American football player and official (born 1954)

Philip Byron McKinnely (born July 8, 1954) is an American former professional football player who was an offensive tackle for seven seasons in the National Football League (NFL), primarily for the Atlanta Falcons, and then in the United States Football League (USFL) for the Memphis Showboats and Birmingham Stallions. After retiring as a player, McKinnely became an American football official, working in college football's Southeastern Conference and NFL Europe before joining the NFL in 2002 as a head linesman. As an official, he wore uniform number 110, and retired following the 2019 NFL season.

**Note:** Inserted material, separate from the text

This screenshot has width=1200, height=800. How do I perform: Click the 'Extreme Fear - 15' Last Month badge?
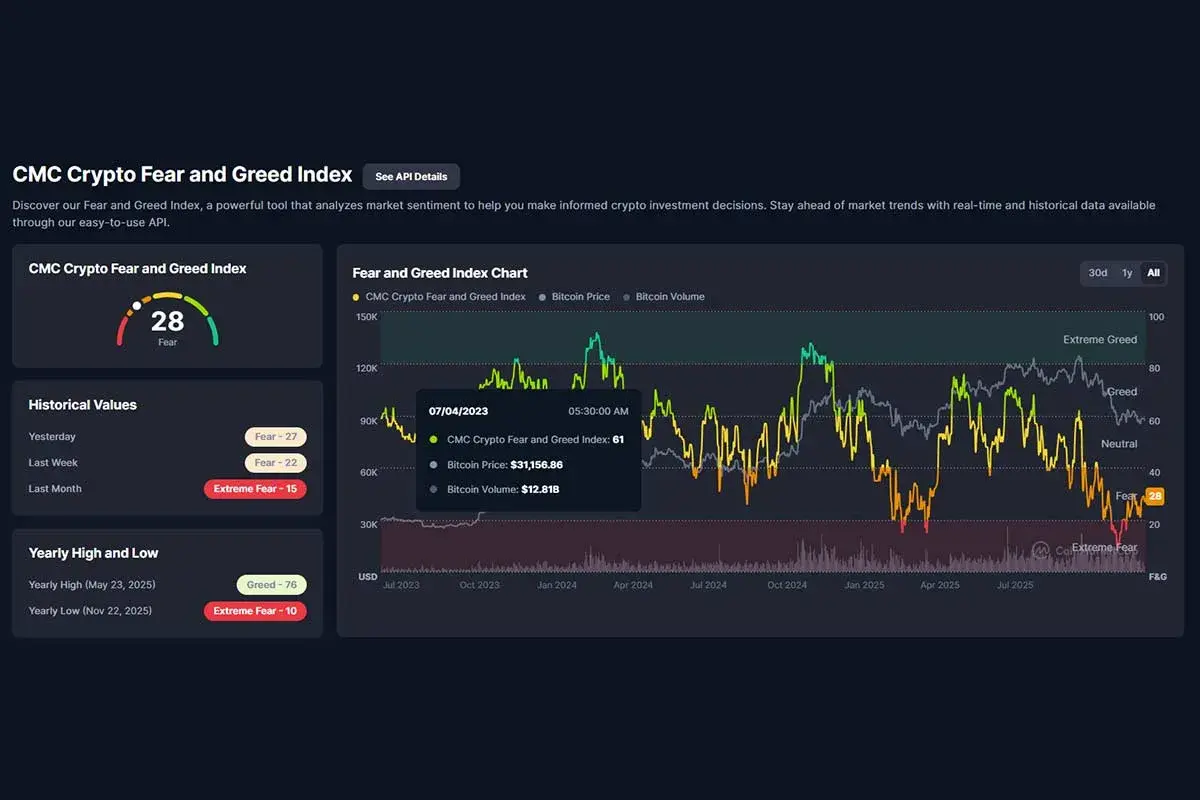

He was accused by Samari Rolle of calling him "boy" on December 3, 2007, during a game between the Baltimore Ravens and the New England Patriots. The alleged exchange occurred late in the game when the Patriots retook the lead with 44 seconds remaining. Several penalties occurred in the closing minutes, including an unsportsmanlike conduct penalty when Raven Linebacker Bart Scott picked up a penalty flag and threw it into the stands in frustration of hearing the banter of Rolle and McKinnely. After the game, Rolle vented in the locker room to the reporters, "The refs called me a boy. No. 110 called me a boy, I will be calling my agent in the morning and sending my complaint. I have a wife and three kids. Don't call me a boy. Don't call me a boy on the field during a game because I said, 'You've never played football before." The NFL investigated the accusation.